Harmony: But in Major Thomas Matthews mind he’s just done the best he can. He’s done damage control. He spikes his guns which mean he hammers some kind of iron into the front of them so they’re not fireable anymore…
Harmony:…he burns and sinks a couple ships and he gets his guys out of there so that they can fight somewhere else. But the cost of this desertion is still very high as you pointed out so I guess at the end of the program guests get to vote every night on whether or not…on every performance. They get to vote on whether or not they think he should be subject to further punishment or exonerated.

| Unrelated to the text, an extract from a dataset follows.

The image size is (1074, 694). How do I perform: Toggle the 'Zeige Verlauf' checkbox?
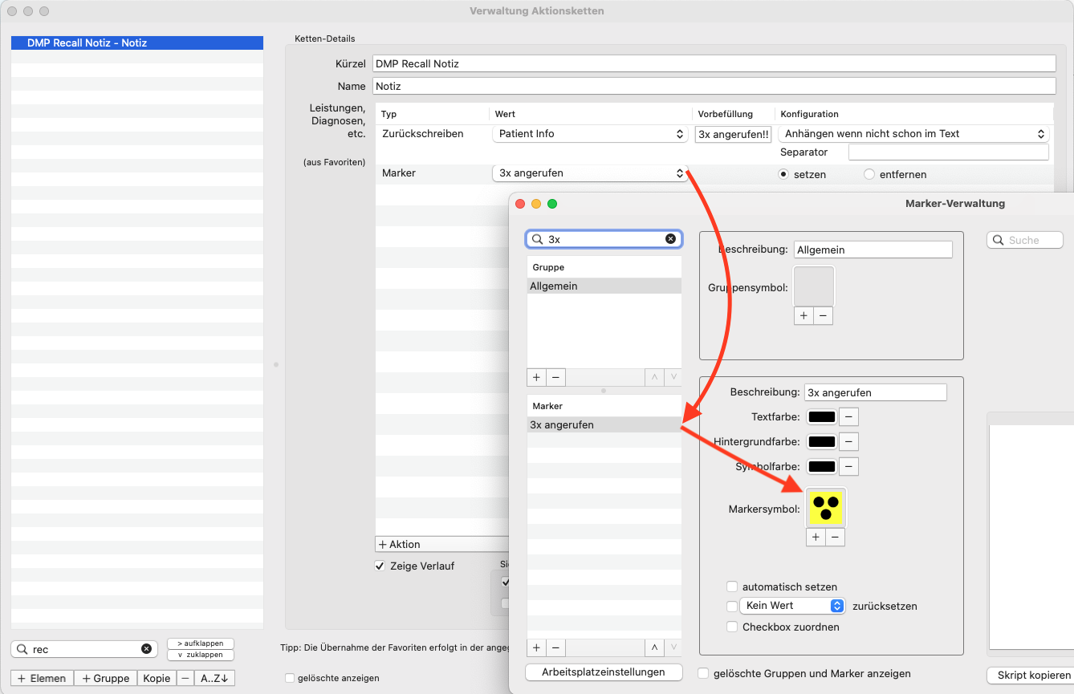pos(380,566)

Garland: Absolutely. Well we even go beyond that. Once we have gathered our information, once we have recorded the evidence then we debate amongst the visitors and people will stand up and argue, “I would have done the same thing he did,” you know, “He didn’t have the support.” And other people would say, “The man is a coward, he makes us all look ridiculous.” And I think people genuinely enjoy kind of putting themselves into the role because there’s not an easy answer. It’s not a cut and dry kind of thing. There is room for interpretation on both sides and sometimes we come down to a dead tie and I have to cast a deciding vote so it’s split pretty evenly.
Harmony: Do you feel like when folks get to witness this kind of trial and see the literal conflict of values that’s happening do think they understand the Revolution better? Understand the tough choices that revolutionary people, ordinary people, were suddenly thrust into?

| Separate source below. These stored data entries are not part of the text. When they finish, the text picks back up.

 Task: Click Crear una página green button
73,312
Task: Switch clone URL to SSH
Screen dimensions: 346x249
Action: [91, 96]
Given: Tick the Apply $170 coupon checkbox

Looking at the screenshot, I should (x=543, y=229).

Garland: I think they do. I think they do because, you know, for an hour, they’re part of the whole process. There involved in the Revolution. They are in character. They are officers in the Virginia forces for an hour. I think that makes the stakes a little bit more real, you know. If you’re sitting in on this Board of Inquiry and you make your decision and then you go back home the people at home are going to be asking you, “Well tell me about Major Matthews, what did he say and, you know, did…I heard he was tall, what did he look like?” They were fascinated by this character who some of them had only heard about in the newspapers and I think it puts them right in that position.

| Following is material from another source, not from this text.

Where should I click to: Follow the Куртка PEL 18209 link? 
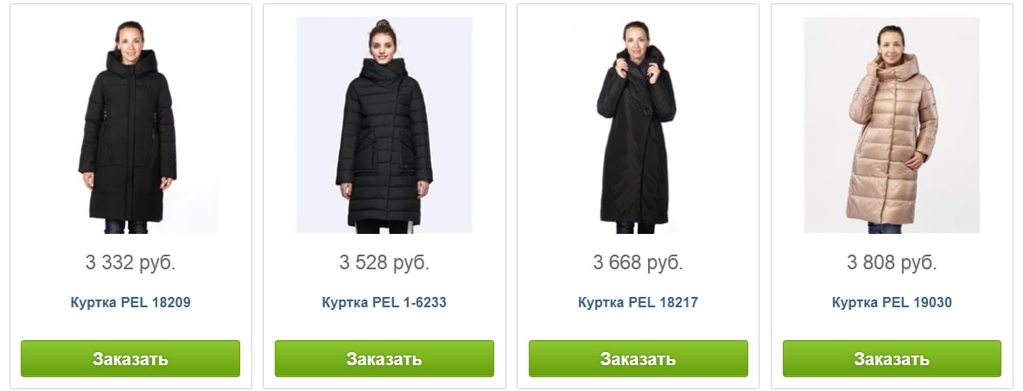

It’s also interesting when we have many servicemen who have come to this program and they have a very different perspective on duty and what you’re supposed to be doing and what abandoning a post means or what responsibility you have to your men. I mean I’ve never been a soldier myself, but we have servicemen in that program all the time and their perspective is fascinating, as they’ve really lived it. And you can be brought if you’re in the army or the navy or the marines you can be brought up before a Board of Inquiry today. So, you know, our American armed forces is starting at the time period we’re talking about this so it’s a real direct link to their experience.
Harmony: So if folks can’t stand not knowing what happened to Major Thomas Matthews, they can come and see this program and they can find the dates when it’s going to be offered in the Colonial Williamsburg Events Calendar at Colonial Williamsburg.com.
Garland, thank you so much for being our guest today.
Garland: You’re very welcome; my pleasure.